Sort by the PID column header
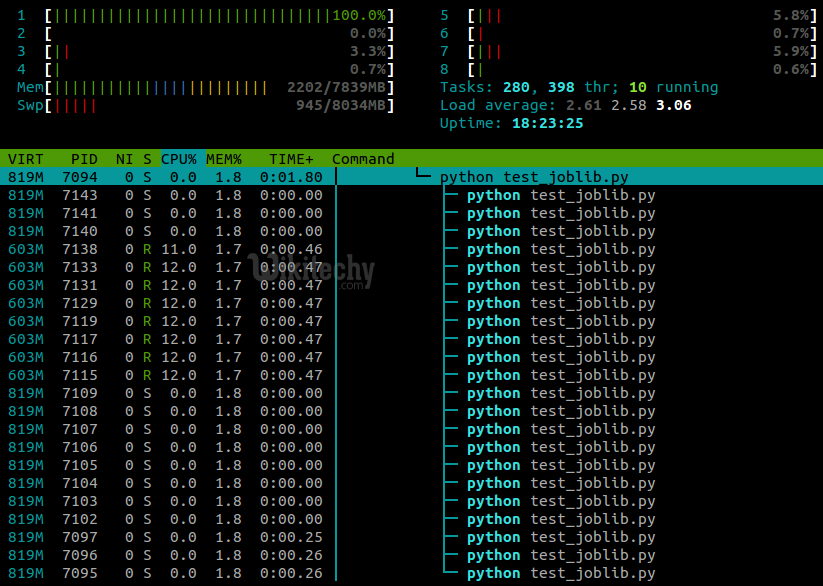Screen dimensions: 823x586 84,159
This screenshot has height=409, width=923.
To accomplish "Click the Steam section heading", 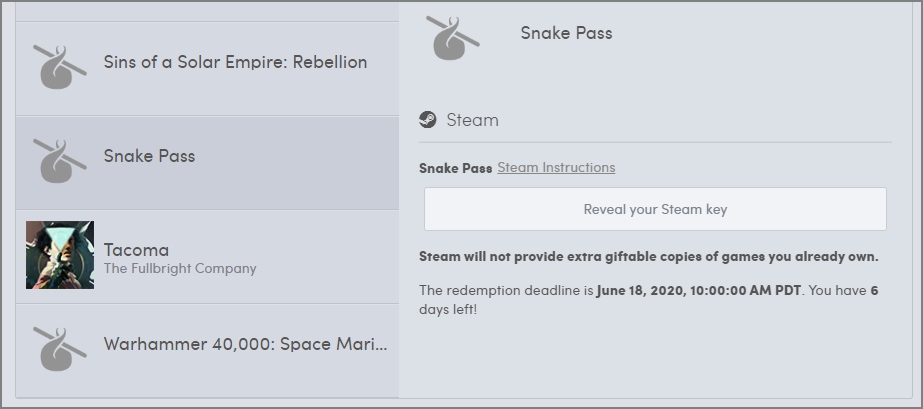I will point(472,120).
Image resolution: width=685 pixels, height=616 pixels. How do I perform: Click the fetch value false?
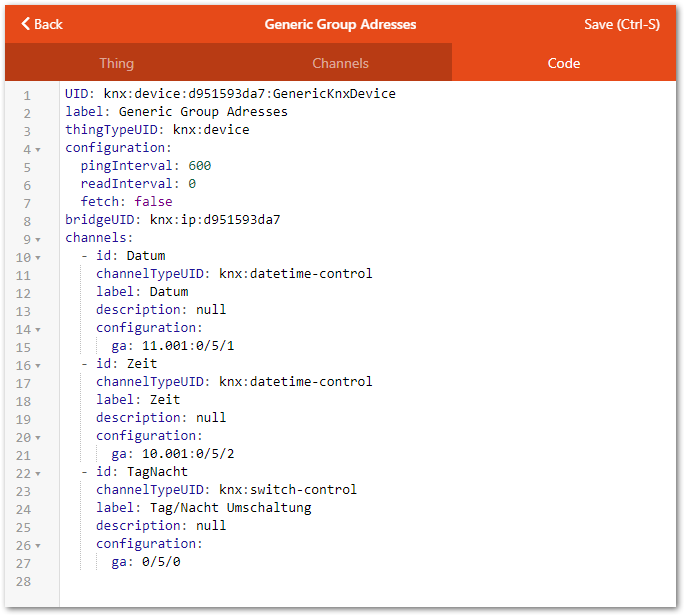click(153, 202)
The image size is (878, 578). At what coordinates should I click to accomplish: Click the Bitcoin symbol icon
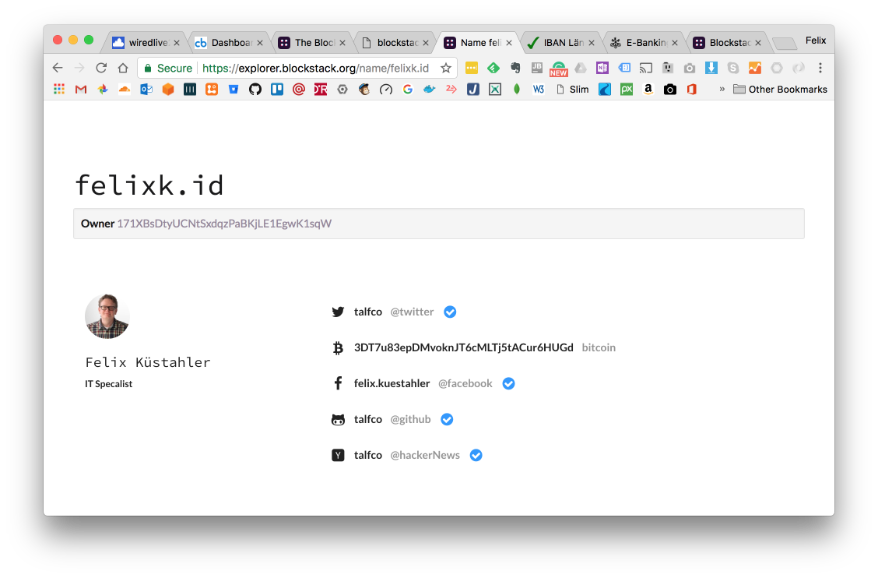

• [REQUIREMENT]
Copy the part of the rows that opens with the line containing "Image resolution: width=685" and runs through the end of the rows, word for word, leaving out the pictures.

• [SOLUTION TO THIS EXERCISE]
Image resolution: width=685 pixels, height=616 pixels. How do I perform: Click the fetch value false?
click(153, 202)
The image size is (878, 578). At what coordinates should I click to accomplish: Click the Bitcoin symbol icon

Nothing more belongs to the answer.